:: What the exercise asks ::
Reproduce the records below word for word, omitting the pictures.

:: Data to use ::

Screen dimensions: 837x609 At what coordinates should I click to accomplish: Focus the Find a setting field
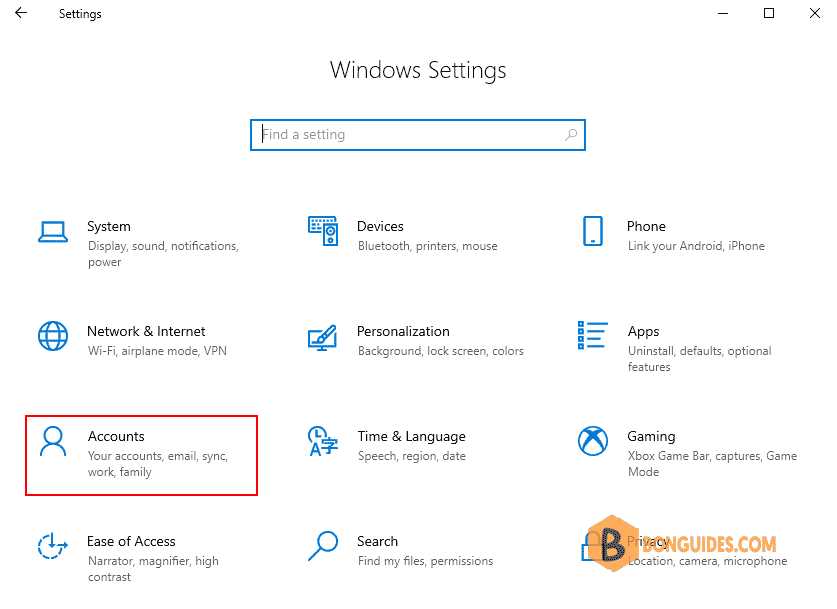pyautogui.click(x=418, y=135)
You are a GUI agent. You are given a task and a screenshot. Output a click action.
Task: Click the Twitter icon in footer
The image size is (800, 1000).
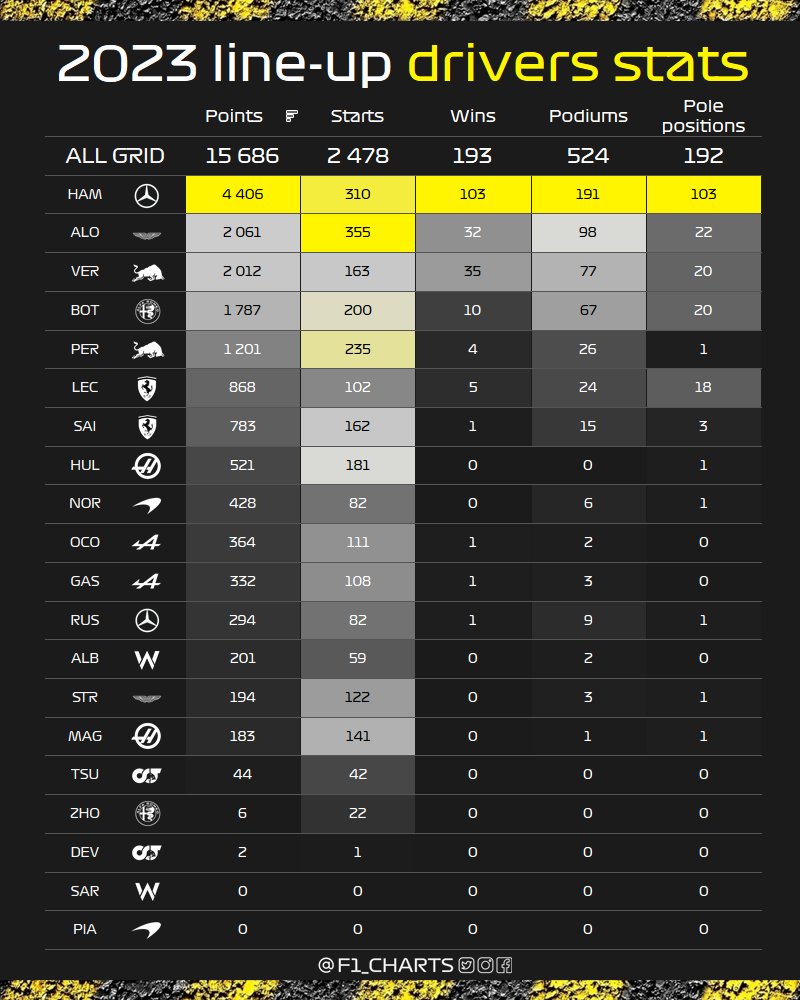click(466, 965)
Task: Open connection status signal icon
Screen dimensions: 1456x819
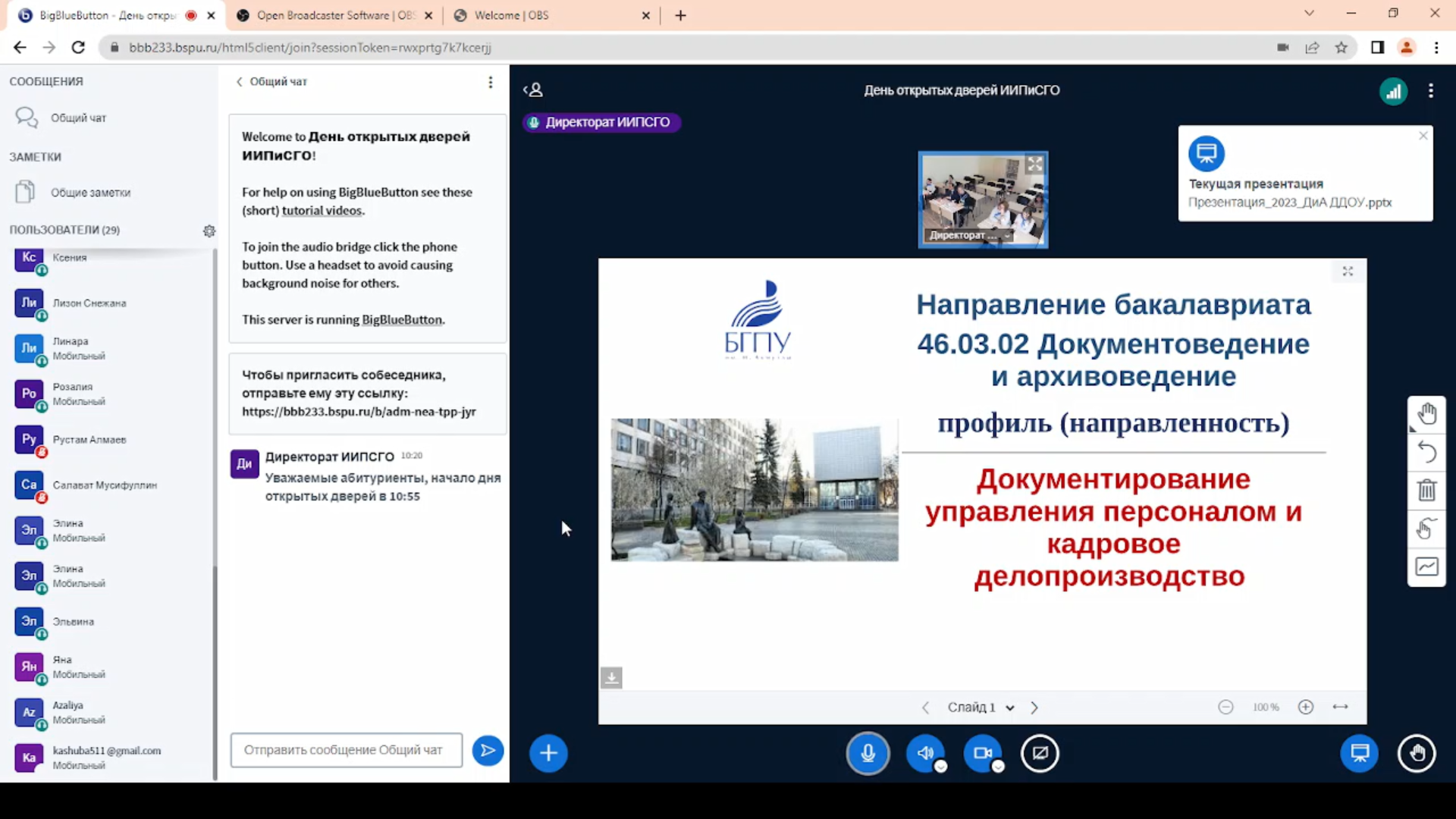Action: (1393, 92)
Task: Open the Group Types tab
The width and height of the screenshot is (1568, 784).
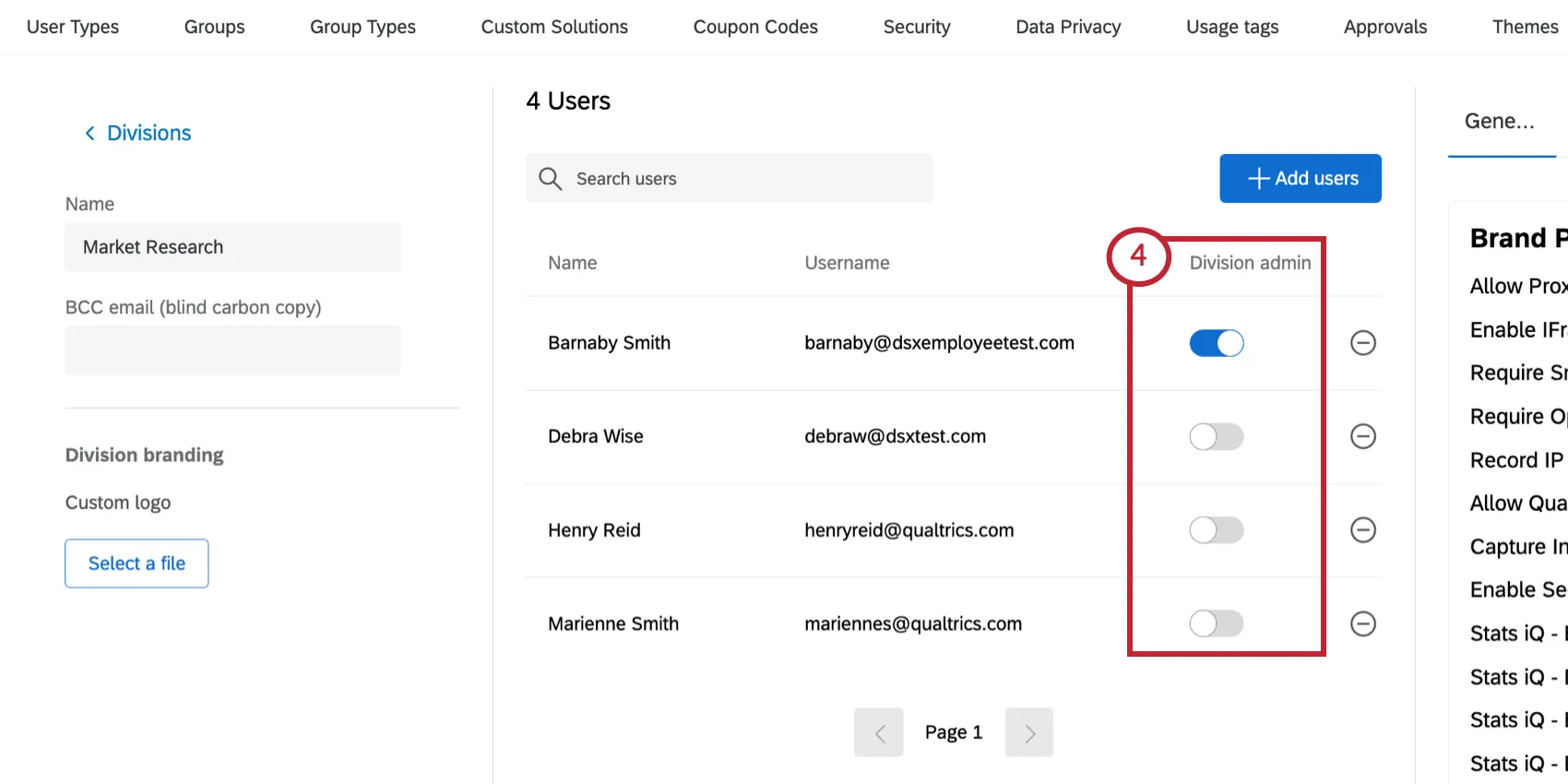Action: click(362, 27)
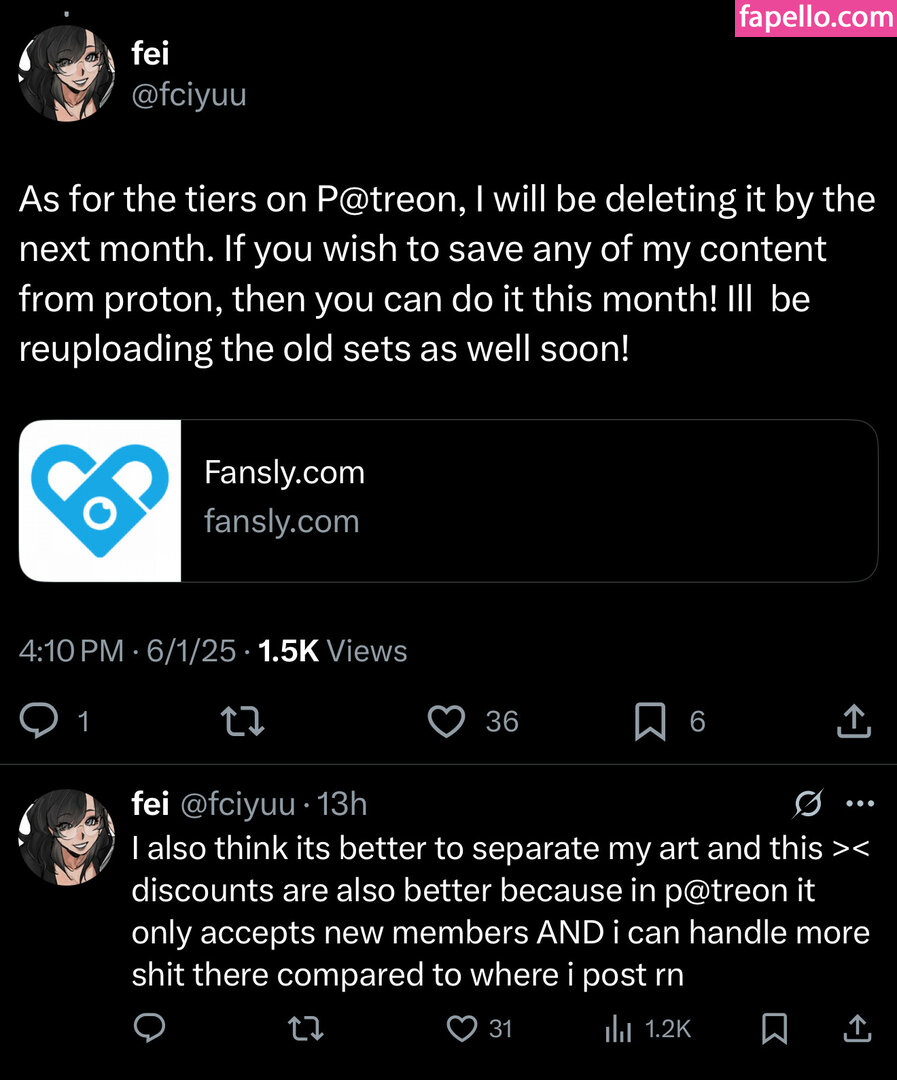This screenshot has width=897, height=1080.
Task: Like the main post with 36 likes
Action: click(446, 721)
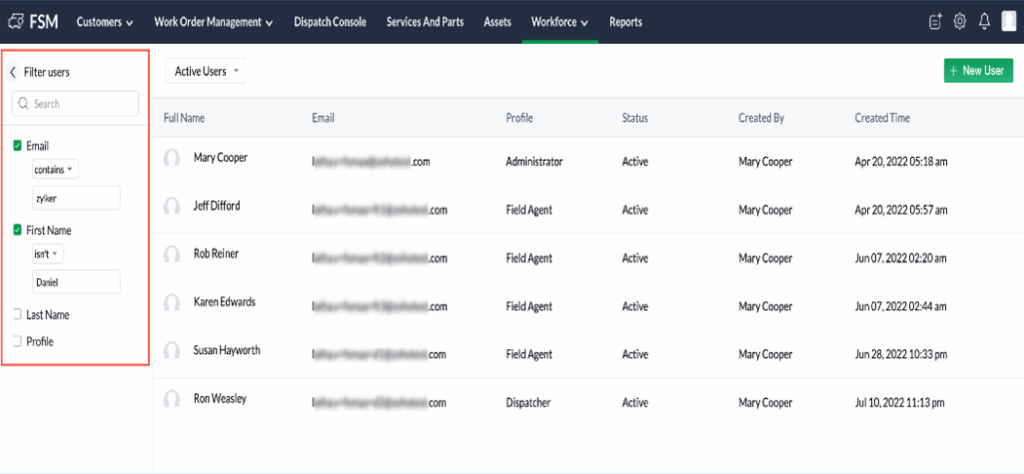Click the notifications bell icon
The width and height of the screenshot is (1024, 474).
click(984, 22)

:: Task output ::
Screen dimensions: 837x609 At what coordinates should I click to accomplish: Focus the Find a setting field
pyautogui.click(x=418, y=135)
You are a GUI agent. You are given a task and a screenshot. Output a click action.
Task: Click the Twitter icon in footer
The image size is (800, 1000).
click(466, 965)
Task: Open connection status signal icon
Screen dimensions: 1456x819
Action: (1393, 92)
Task: Open the Group Types tab
The width and height of the screenshot is (1568, 784).
Action: click(362, 27)
This screenshot has width=897, height=1080.
Task: Like the main post with 36 likes
Action: click(446, 721)
Click the notifications bell icon
The width and height of the screenshot is (1024, 474).
click(984, 22)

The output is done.